Agreed. I wonder if there's an analogous "mountain pass" type settlement that would work to exert the same kind of strategic control over both sides of what, on paper, looks to be an obvious dividing line.
 
Agreed. I wonder if there's an analogous "mountain pass" type settlement that would work to exert the same kind of strategic control over both sides of what, on paper, looks to be an obvious dividing line.

Could you make an argument for Mexico City? Innsbruck too perhaps- Tyrol spanning both sides of the Alps seems to be the more likely outcome when looking across European history than what we actually have.
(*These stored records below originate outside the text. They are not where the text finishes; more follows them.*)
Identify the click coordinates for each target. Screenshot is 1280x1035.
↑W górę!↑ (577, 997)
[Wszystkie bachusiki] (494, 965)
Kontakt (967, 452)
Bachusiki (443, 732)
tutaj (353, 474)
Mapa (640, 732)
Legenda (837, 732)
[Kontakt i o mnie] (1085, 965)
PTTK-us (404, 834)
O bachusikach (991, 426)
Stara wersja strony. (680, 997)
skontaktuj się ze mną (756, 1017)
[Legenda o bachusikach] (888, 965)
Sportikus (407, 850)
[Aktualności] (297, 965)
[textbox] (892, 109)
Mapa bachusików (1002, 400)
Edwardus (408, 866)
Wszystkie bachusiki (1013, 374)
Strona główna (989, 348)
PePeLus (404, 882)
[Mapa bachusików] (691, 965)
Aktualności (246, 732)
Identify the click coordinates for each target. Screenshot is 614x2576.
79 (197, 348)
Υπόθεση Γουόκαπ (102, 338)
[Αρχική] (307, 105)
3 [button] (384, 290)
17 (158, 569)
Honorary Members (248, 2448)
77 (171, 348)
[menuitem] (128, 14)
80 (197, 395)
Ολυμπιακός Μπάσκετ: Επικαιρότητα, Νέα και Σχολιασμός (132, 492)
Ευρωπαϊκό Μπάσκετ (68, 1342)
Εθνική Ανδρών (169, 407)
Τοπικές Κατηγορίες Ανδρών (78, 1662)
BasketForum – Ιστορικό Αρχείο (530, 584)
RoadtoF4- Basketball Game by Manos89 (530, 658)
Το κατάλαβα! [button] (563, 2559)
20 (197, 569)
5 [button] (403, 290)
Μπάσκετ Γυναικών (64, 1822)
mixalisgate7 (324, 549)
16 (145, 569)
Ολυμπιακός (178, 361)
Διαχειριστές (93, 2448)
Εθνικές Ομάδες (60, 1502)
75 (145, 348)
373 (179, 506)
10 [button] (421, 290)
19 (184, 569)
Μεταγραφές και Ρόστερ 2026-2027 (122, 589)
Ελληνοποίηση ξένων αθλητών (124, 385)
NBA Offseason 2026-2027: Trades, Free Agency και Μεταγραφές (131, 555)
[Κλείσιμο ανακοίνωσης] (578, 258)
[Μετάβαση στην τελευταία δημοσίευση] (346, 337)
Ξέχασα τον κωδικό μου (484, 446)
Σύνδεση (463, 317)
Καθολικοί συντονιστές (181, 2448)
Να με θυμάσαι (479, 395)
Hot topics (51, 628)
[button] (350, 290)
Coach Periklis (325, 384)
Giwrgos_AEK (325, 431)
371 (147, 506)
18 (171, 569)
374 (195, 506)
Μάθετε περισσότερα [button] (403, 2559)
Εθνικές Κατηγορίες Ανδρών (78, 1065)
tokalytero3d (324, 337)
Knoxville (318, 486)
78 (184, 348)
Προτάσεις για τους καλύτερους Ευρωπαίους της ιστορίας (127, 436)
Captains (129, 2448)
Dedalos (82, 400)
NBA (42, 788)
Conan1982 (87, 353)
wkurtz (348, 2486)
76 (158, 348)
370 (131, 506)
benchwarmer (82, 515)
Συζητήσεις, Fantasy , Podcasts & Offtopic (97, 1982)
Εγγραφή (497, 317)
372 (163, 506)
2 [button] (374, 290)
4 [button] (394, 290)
EDIT: Erzincan/Elazig in Turkey as well perhaps?
 
The problem with rivers as frontiers is one that's particularly prevalent in terms of the number of people who still make maps with the St. Lawrence as an international border despite it making no sense at all.
Another problem is skmetimes the river itself. Rivers are an economic resource, especially for water. It's why California and Arizona are in interminable conflicts over water rights, since much of their mutual border is along the Colorado River.

Also, on the Rio Grande, until the 1920s and the creation of the Border Patrol (which was more to interdict non-Mexican nationals trying to enter the US illegally - Mexican nationals had visa-free travel to the US and vice versa) much of South Texas looked culturally to their neighbors on the south bank, and further afield to Mexico City, than the country they theoretically were a part of.